> **Information shown**:
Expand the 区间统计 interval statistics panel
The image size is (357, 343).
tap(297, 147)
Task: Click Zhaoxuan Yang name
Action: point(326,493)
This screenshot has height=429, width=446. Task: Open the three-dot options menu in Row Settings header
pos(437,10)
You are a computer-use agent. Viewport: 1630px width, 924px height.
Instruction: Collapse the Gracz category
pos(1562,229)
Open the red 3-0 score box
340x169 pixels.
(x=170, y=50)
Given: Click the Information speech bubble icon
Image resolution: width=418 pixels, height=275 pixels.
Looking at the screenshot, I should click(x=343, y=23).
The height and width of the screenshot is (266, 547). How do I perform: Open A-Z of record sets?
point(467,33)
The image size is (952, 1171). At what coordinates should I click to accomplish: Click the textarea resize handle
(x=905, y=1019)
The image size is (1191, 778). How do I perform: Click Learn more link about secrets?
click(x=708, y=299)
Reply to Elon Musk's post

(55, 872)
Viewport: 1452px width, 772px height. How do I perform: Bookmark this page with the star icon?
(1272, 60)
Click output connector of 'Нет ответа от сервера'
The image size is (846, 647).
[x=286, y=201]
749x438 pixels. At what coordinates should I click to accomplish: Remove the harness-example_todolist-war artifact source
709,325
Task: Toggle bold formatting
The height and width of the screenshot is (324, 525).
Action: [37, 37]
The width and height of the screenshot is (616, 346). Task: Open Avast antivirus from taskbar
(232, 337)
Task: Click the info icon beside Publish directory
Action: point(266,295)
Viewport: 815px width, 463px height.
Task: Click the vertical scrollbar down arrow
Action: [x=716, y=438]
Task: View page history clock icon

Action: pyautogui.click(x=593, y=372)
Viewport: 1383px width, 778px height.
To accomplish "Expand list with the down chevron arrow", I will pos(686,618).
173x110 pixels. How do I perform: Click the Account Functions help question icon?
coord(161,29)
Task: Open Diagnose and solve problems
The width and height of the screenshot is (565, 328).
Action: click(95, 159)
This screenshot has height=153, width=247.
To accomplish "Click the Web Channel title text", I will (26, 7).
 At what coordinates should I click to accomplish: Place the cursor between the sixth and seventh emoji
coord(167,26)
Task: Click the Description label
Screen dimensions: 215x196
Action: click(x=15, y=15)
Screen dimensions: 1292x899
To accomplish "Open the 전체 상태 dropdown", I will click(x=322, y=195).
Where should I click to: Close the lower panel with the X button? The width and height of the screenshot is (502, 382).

> **What the exercise asks**: Please copy out each entry exactly as it appears above.

> **Exercise solution**:
Expand the 区间统计 interval statistics panel
The image size is (357, 343).
tap(297, 147)
Task: Click Zhaoxuan Yang name
Action: point(326,493)
This screenshot has height=429, width=446. Task: Open the three-dot options menu in Row Settings header
pos(437,10)
You are a computer-use agent. Viewport: 1630px width, 924px height.
Instruction: Collapse the Gracz category
pos(1562,229)
Open the red 3-0 score box
340x169 pixels.
(x=170, y=50)
Given: Click the Information speech bubble icon
Image resolution: width=418 pixels, height=275 pixels.
Looking at the screenshot, I should click(x=343, y=23).
The height and width of the screenshot is (266, 547). How do I perform: Open A-Z of record sets?
point(467,33)
The image size is (952, 1171). At what coordinates should I click to accomplish: Click the textarea resize handle
(x=905, y=1019)
The image size is (1191, 778). How do I perform: Click Learn more link about secrets?
click(x=708, y=299)
Reply to Elon Musk's post

(55, 872)
Viewport: 1452px width, 772px height. How do I perform: Bookmark this page with the star icon?
(1272, 60)
Click output connector of 'Нет ответа от сервера'
The image size is (846, 647).
[x=286, y=201]
749x438 pixels. At what coordinates should I click to accomplish: Remove the harness-example_todolist-war artifact source
709,325
Task: Toggle bold formatting
The height and width of the screenshot is (324, 525).
Action: [37, 37]
The width and height of the screenshot is (616, 346). Task: Open Avast antivirus from taskbar
(232, 337)
Task: Click the info icon beside Publish directory
Action: point(266,295)
Viewport: 815px width, 463px height.
Task: Click the vertical scrollbar down arrow
Action: [x=716, y=438]
Task: View page history clock icon

Action: pyautogui.click(x=593, y=372)
Viewport: 1383px width, 778px height.
To accomplish "Expand list with the down chevron arrow", I will pos(686,618).
173x110 pixels. How do I perform: Click the Account Functions help question icon?
coord(161,29)
Task: Open Diagnose and solve problems
The width and height of the screenshot is (565, 328).
Action: click(95, 159)
This screenshot has height=153, width=247.
To accomplish "Click the Web Channel title text", I will (26, 7).
 At what coordinates should I click to accomplish: Place the cursor between the sixth and seventh emoji
coord(167,26)
Task: Click the Description label
Screen dimensions: 215x196
Action: click(x=15, y=15)
Screen dimensions: 1292x899
To accomplish "Open the 전체 상태 dropdown", I will click(x=322, y=195).
Where should I click to: Close the lower panel with the X button? The width and height of the screenshot is (502, 382).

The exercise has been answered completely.